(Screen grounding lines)
= = = = =
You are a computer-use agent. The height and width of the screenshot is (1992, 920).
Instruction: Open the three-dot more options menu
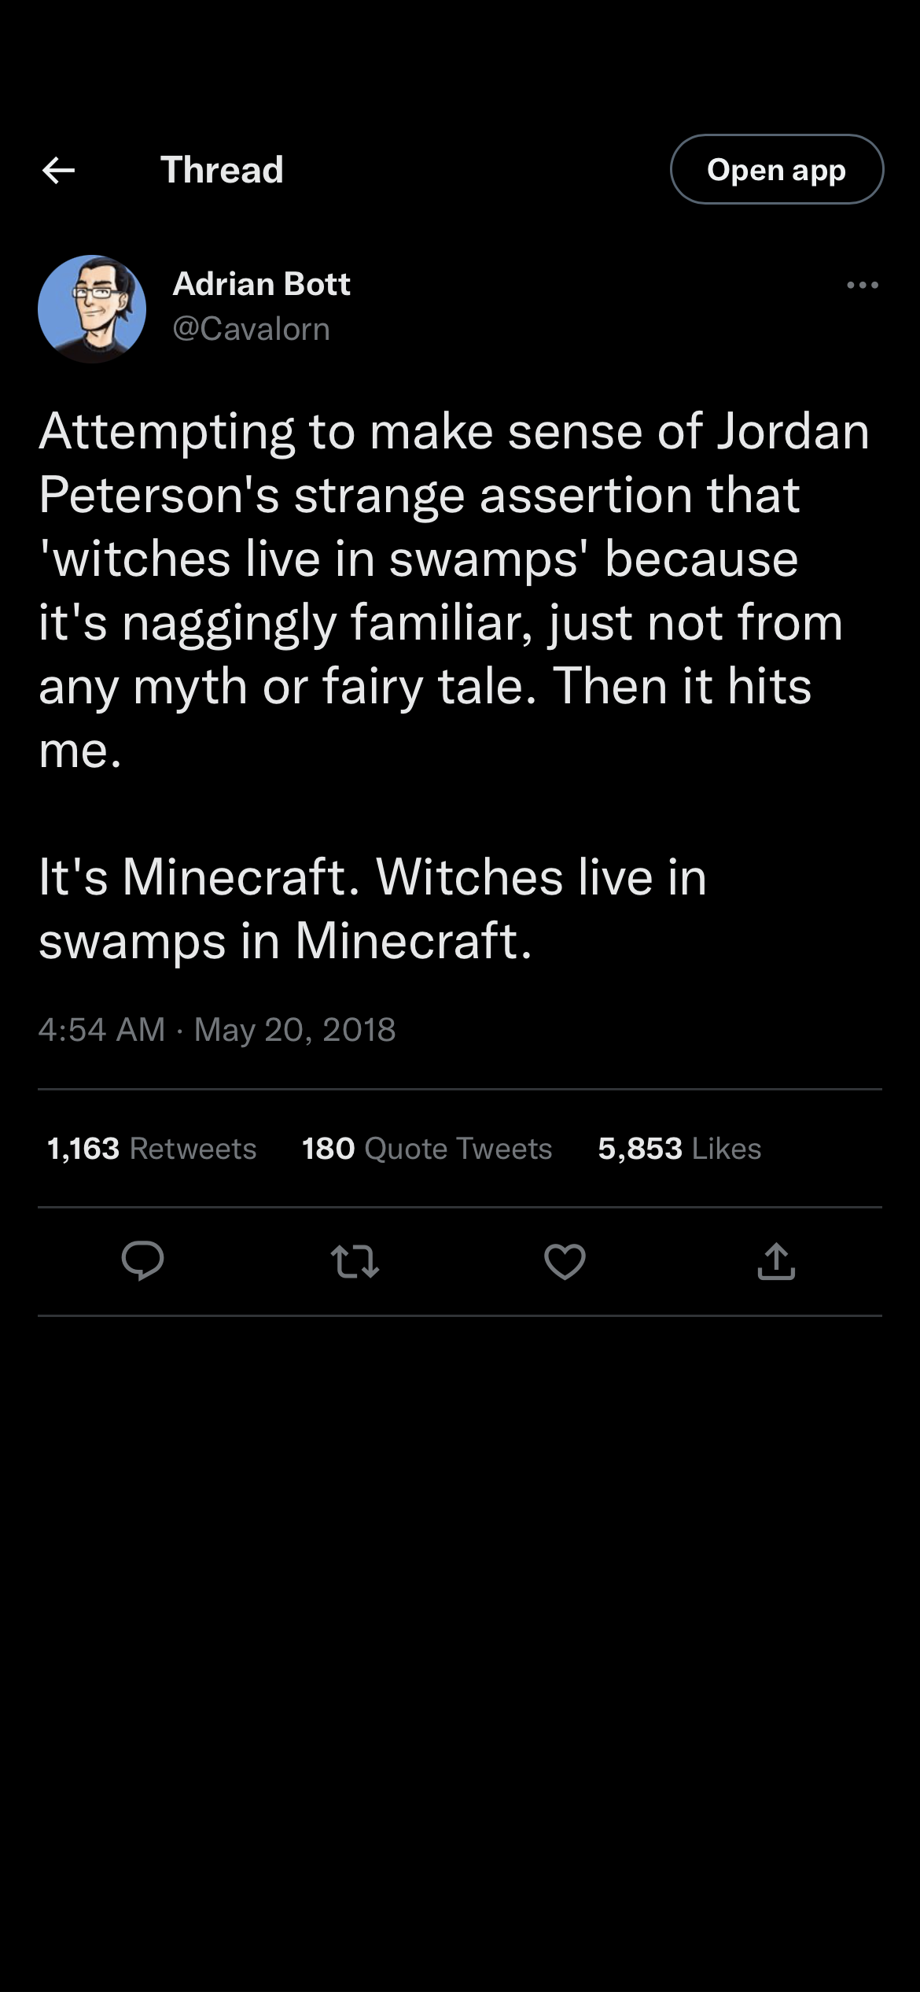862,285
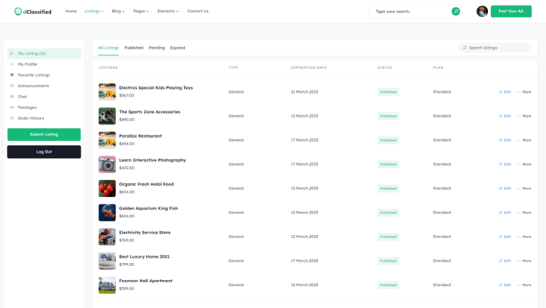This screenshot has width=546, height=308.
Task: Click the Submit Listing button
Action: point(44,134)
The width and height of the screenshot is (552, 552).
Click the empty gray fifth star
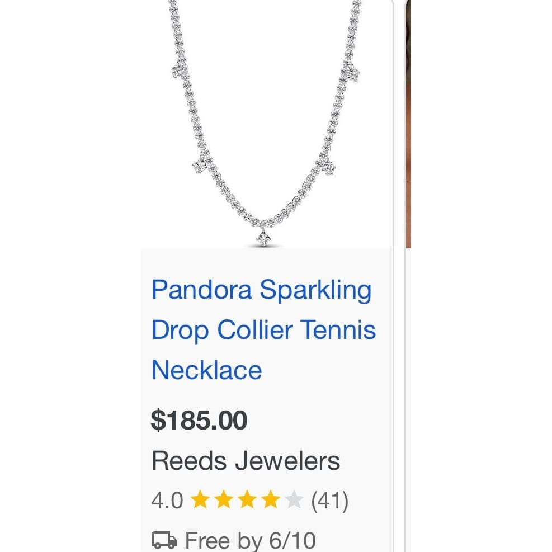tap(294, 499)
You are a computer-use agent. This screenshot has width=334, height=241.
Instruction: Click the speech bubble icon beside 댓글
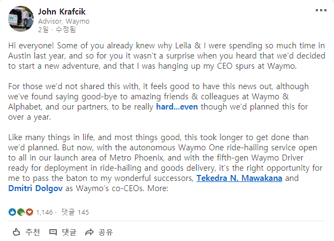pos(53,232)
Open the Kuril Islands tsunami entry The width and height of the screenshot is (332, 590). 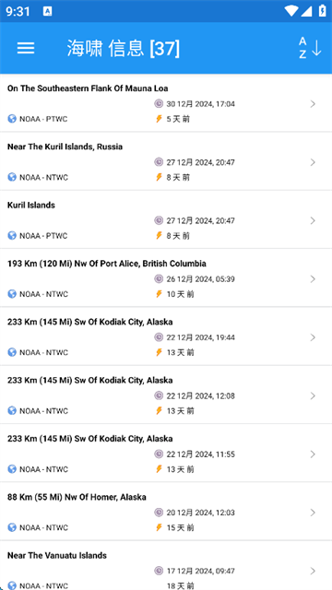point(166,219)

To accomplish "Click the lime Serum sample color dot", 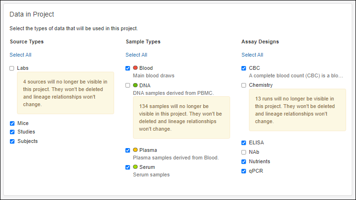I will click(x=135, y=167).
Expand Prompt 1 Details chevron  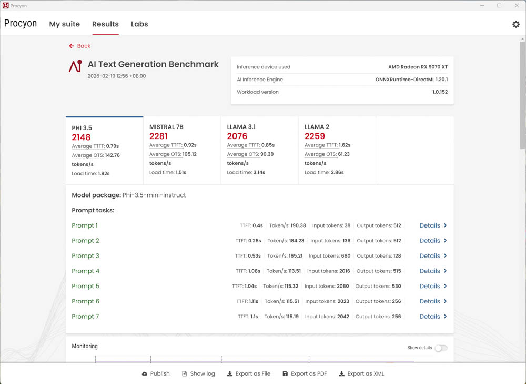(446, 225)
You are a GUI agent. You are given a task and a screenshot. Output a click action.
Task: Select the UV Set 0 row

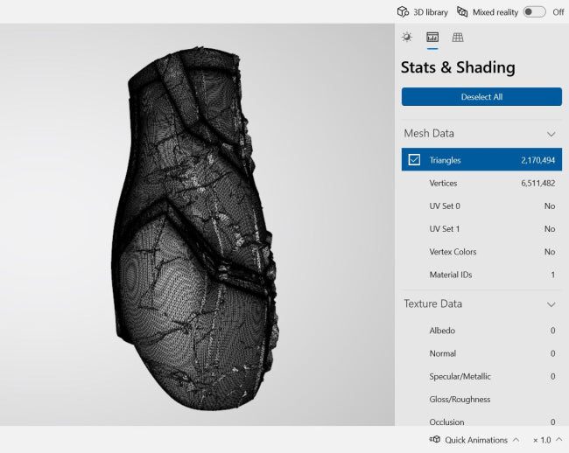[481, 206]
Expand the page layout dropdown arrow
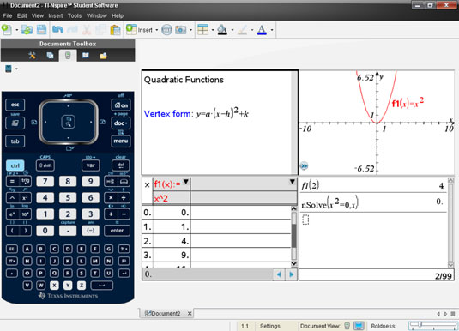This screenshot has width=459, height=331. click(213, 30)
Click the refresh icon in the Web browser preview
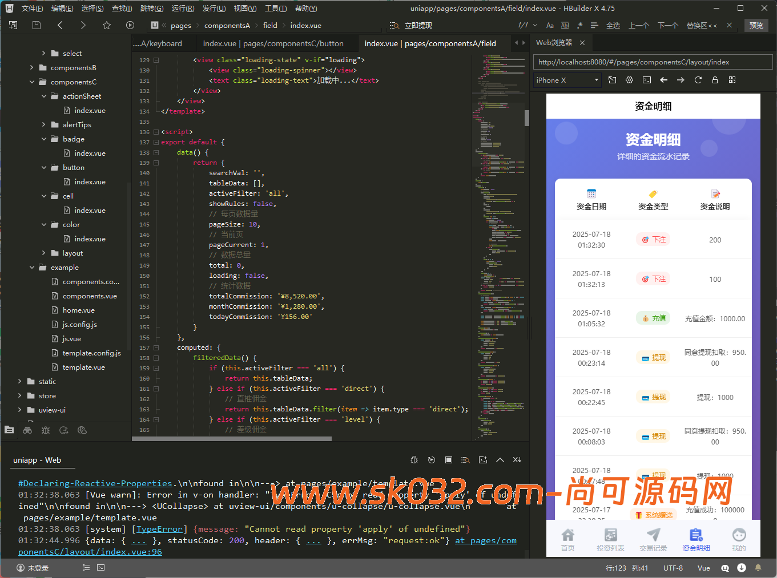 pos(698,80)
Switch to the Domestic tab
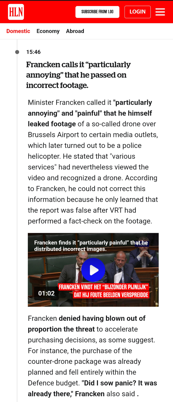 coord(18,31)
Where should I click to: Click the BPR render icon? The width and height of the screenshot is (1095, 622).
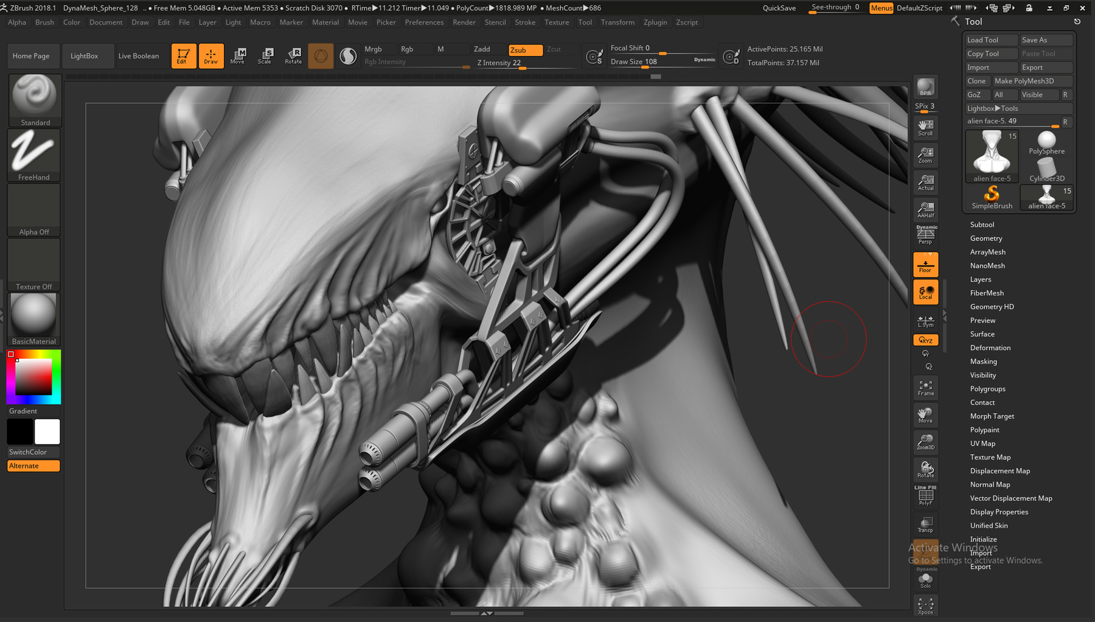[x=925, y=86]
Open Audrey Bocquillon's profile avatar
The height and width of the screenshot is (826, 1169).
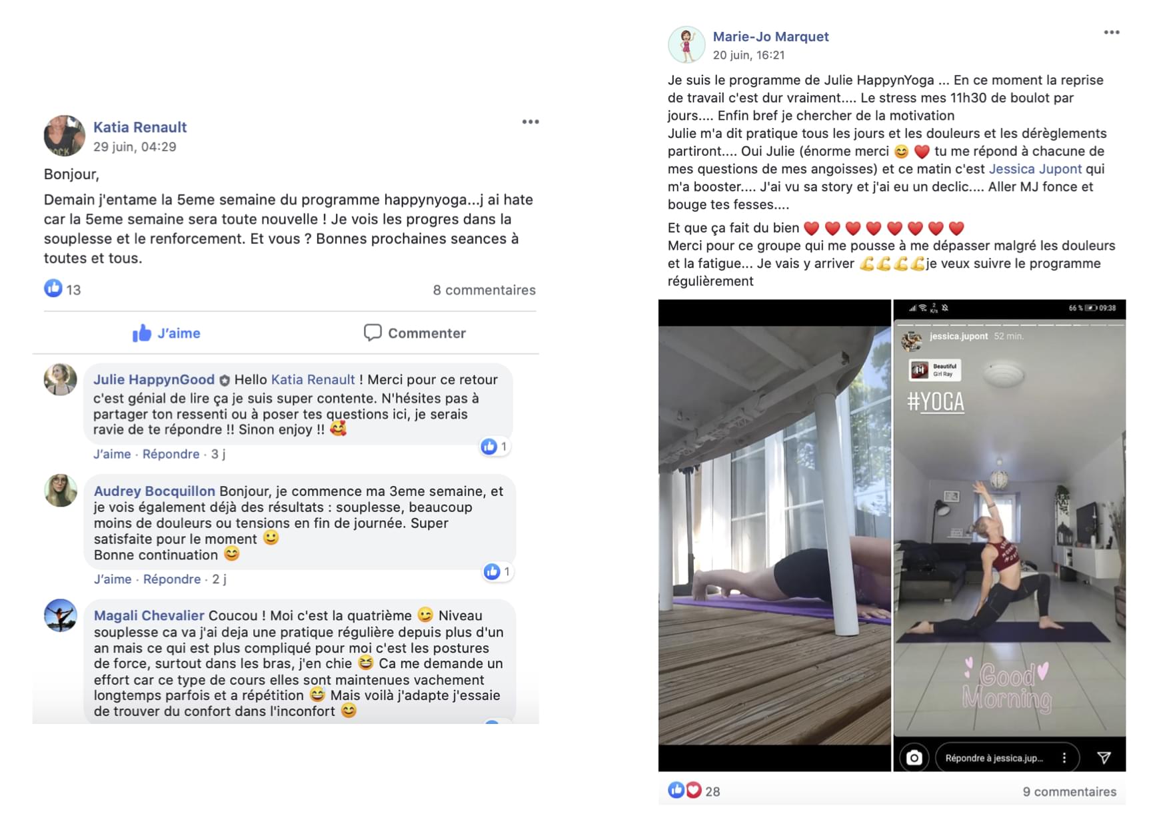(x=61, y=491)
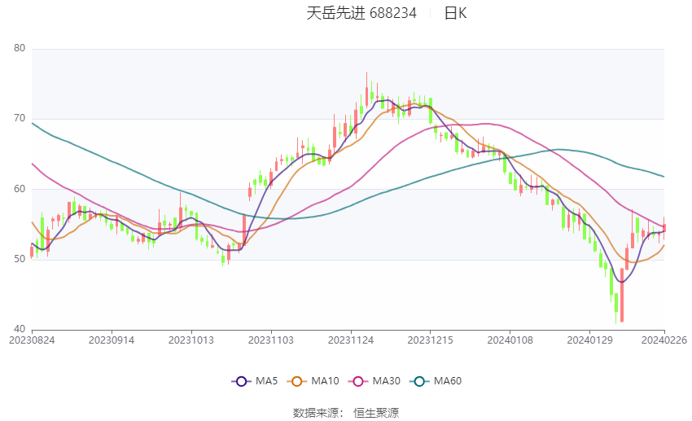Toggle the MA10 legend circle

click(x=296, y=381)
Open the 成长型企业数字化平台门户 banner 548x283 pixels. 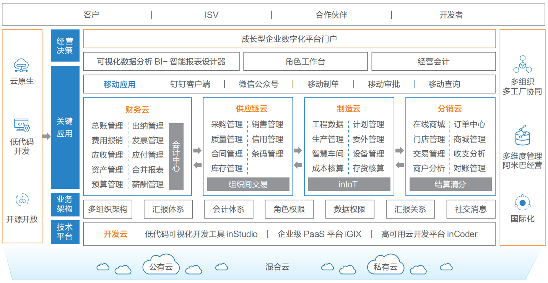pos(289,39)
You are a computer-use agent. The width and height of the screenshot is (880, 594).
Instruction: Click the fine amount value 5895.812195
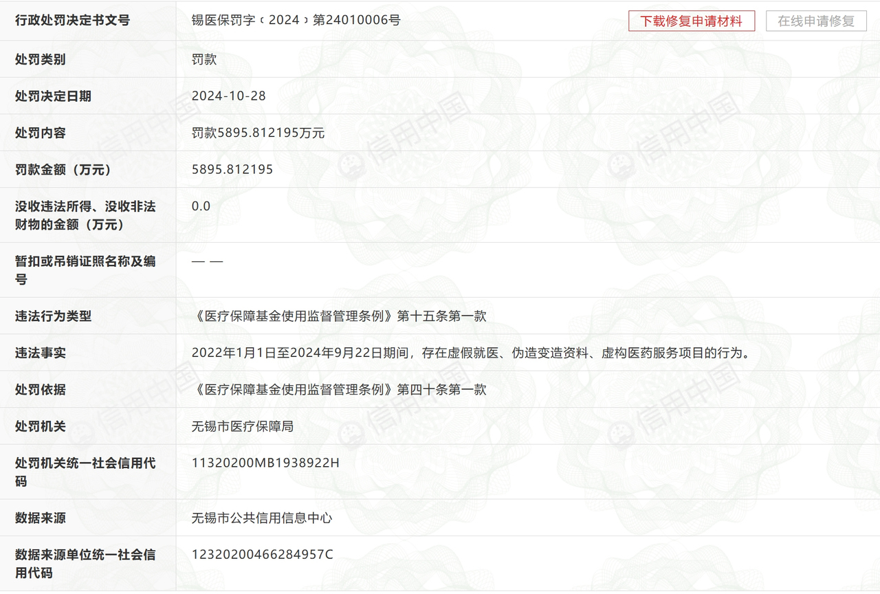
= = = = =
**INSTRUCTIONS FOR THE TASK:**
Copy the lines from the first one through the line that contains "Action: point(44,134)", inclusive. Leave out the pictures.

**TASK OUTPUT:**
You are a computer-use agent. The height and width of the screenshot is (1992, 920).
Instruction: Open the three-dot more options menu
862,285
This screenshot has width=546, height=308.
Task: Click the Submit Listing button
Action: point(44,134)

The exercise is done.